- **Required task**
Substitute "three-line" for "hamburger" in the items from the line with "Pick the golden Хранитель GSG helmet" to the line with "The height and width of the screenshot is (706, 1568).", and give those lines again with nothing else changed.

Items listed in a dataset
========================

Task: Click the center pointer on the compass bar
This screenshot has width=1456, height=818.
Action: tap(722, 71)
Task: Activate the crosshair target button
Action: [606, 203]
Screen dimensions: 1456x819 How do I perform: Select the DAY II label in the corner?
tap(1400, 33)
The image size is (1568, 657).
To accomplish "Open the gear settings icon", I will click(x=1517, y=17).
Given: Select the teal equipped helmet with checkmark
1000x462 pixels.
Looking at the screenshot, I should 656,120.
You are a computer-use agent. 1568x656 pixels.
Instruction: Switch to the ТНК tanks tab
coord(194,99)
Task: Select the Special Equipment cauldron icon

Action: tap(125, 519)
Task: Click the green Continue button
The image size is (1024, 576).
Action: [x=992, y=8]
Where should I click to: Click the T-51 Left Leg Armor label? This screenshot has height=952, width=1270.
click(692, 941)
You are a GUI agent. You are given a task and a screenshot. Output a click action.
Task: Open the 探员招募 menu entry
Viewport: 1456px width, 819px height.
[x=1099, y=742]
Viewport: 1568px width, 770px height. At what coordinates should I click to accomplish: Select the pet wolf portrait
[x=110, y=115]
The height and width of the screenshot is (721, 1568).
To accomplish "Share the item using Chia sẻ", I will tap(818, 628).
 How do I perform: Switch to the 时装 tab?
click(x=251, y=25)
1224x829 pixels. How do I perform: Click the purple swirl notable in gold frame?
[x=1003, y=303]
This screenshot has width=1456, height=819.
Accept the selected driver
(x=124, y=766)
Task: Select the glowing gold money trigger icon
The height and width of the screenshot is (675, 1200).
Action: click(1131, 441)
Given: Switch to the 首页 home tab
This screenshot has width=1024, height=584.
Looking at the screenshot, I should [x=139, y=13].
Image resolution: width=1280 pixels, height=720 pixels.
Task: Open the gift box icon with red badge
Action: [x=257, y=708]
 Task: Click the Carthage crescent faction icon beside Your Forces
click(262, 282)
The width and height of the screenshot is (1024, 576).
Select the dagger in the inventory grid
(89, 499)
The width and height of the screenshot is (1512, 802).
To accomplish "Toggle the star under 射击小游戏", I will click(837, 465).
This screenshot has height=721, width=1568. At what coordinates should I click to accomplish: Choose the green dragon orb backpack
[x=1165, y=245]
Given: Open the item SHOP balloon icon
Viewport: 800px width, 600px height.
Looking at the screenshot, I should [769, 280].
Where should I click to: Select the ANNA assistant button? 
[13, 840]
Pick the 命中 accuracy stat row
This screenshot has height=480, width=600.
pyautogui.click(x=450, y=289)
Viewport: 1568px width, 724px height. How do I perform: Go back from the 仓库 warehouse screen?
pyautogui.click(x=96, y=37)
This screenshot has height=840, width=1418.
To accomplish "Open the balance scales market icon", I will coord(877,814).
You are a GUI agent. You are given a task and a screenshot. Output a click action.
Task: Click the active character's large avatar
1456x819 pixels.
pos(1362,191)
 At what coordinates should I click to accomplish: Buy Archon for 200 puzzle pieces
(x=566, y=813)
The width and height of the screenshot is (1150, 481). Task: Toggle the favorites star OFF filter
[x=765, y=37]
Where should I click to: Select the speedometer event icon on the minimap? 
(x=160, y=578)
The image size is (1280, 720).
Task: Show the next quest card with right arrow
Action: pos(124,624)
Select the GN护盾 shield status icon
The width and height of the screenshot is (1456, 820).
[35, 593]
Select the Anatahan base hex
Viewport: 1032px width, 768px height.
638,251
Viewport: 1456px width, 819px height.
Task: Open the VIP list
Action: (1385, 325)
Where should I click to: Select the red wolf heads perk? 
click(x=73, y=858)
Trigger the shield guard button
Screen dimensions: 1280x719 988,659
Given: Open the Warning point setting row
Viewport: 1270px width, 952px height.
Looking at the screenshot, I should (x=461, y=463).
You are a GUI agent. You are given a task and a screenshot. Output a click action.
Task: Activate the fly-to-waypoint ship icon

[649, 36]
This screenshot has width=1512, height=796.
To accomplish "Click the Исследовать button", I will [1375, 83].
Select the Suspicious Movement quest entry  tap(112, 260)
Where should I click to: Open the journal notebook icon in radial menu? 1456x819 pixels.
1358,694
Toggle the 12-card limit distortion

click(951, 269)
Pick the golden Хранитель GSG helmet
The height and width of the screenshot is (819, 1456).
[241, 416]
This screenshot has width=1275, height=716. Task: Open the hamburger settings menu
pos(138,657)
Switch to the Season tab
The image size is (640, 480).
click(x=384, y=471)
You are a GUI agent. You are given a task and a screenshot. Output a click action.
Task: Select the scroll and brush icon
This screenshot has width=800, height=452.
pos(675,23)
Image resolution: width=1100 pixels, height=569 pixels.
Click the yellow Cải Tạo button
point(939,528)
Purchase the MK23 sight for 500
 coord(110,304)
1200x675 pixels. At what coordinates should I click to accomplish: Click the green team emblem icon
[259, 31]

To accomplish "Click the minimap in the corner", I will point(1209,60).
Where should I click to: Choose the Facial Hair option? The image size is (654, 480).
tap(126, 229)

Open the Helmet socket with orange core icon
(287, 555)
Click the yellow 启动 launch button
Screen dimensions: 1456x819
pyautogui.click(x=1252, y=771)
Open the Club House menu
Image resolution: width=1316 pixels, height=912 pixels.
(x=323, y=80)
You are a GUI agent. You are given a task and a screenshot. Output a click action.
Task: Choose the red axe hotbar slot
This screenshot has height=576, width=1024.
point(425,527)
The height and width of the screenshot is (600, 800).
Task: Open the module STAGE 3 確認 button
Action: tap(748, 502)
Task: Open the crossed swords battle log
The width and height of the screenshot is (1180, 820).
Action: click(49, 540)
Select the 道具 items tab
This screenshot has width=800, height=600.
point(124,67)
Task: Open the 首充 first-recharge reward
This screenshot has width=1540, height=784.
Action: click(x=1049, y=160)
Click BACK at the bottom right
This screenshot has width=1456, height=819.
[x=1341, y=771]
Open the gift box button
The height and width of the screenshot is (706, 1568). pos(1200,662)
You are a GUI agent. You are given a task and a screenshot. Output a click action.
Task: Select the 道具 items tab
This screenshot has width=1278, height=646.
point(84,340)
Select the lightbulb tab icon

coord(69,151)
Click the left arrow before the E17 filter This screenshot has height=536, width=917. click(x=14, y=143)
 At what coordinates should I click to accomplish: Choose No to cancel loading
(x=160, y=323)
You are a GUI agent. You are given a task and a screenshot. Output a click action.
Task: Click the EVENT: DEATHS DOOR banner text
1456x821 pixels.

========================

- **Correct output**
Pick the golden Хранитель GSG helmet
The height and width of the screenshot is (819, 1456).
[241, 416]
This screenshot has width=1275, height=716. Task: Open the three-line settings menu
pos(138,657)
Switch to the Season tab
The image size is (640, 480).
click(x=384, y=471)
You are a GUI agent. You are given a task and a screenshot. Output a click action.
Task: Select the scroll and brush icon
This screenshot has width=800, height=452.
pos(675,23)
Image resolution: width=1100 pixels, height=569 pixels.
Click the yellow Cải Tạo button
point(939,528)
Purchase the MK23 sight for 500
 coord(110,304)
1200x675 pixels. At what coordinates should I click to accomplish: Click the green team emblem icon
[259, 31]

To accomplish "Click the minimap in the corner", I will point(1209,60).
Where should I click to: Choose the Facial Hair option? The image size is (654, 480).
tap(126, 229)

Open the Helmet socket with orange core icon
(287, 555)
Click the yellow 启动 launch button
Screen dimensions: 1456x819
pyautogui.click(x=1252, y=771)
Open the Club House menu
Image resolution: width=1316 pixels, height=912 pixels.
(x=323, y=80)
You are a GUI agent. You are given a task and a screenshot. Output a click action.
Task: Choose the red axe hotbar slot
This screenshot has height=576, width=1024.
point(425,527)
The height and width of the screenshot is (600, 800).
Task: Open the module STAGE 3 確認 button
Action: tap(748, 502)
Task: Open the crossed swords battle log
The width and height of the screenshot is (1180, 820).
Action: click(49, 540)
Select the 道具 items tab
This screenshot has width=800, height=600.
point(124,67)
Task: Open the 首充 first-recharge reward
This screenshot has width=1540, height=784.
Action: click(x=1049, y=160)
Click BACK at the bottom right
This screenshot has width=1456, height=819.
[x=1341, y=771]
Open the gift box button
The height and width of the screenshot is (706, 1568). pos(1200,662)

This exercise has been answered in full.